La terza fase è stata quella del mai-stata-meglio-di-così. E’ il periodo collegato alle tre maternità, una in fila all’altra (incinta-allattamento-incinta-allattamento-incinta-allattamento). Gli ormoni l’hanno fatta da padroni con il mio cervello e con il mio fisico. E’ come se il bambino e la sua presenza avesse tutelato anche me e il mio sistema immunitario. Della serie: dove si comprano ‘sti ormoni in barile, che ne voglio ancora?

La quarta fase è quella della consapevolezza. So di stare male se azzardo (niente di che, basta leggere il mio Diario delle allergie su questo blog), ma ci provo ancora. Il cortisone è il mio fido compagno di viaggio, ma non disdegno qualche rimedio omeopatico come aiuto alternativo (prescritto rigorosamente dalla mia omeopata attentissima alle mie esigenze).

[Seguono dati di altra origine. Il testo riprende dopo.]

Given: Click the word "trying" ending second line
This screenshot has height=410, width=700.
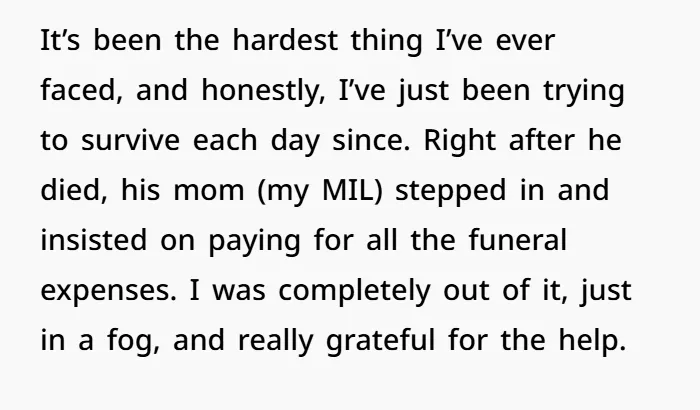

Sto entrando in una nuova fase della mia vita, la menopausa, e so già che la convivenza con le mie allergie si trasformerà. Cambierò io (fisicamente ne ho già le prove), ma si modificherà anche il mio approccio con gli allergeni.

Leggo ancora, tra gli altri, l’articolo sul Fatto Alimentare e la pasta Ikea ritirata dal mercato per presenza – non dichiarata- alla soia e mi arrabbio. Riconosco l’onestà del colosso svedese ad ammettere pubblicamente la svista (?), per carità. Quello che mi fa andare fuori dai gangheri è che ogni volta che sento notizie di questo tenore mi sorge un dubbio: perché è così difficile sapere cosa mettiamo in tavola? Non lo dico solo da soggetto allergico. Lo penso come consumatrice, prima di tutto, e come madre.

Quindi quando tornerò a fare la spesa, come ogni fine settimana, indosserò come sempre i panni di una novella Sherlock Holmes alimentare, sperando che nessuno (più) dimentichi di indicare qualche ingrediente segreto.

Fasi (emotive) del mio vivere con le allergie nel tempo.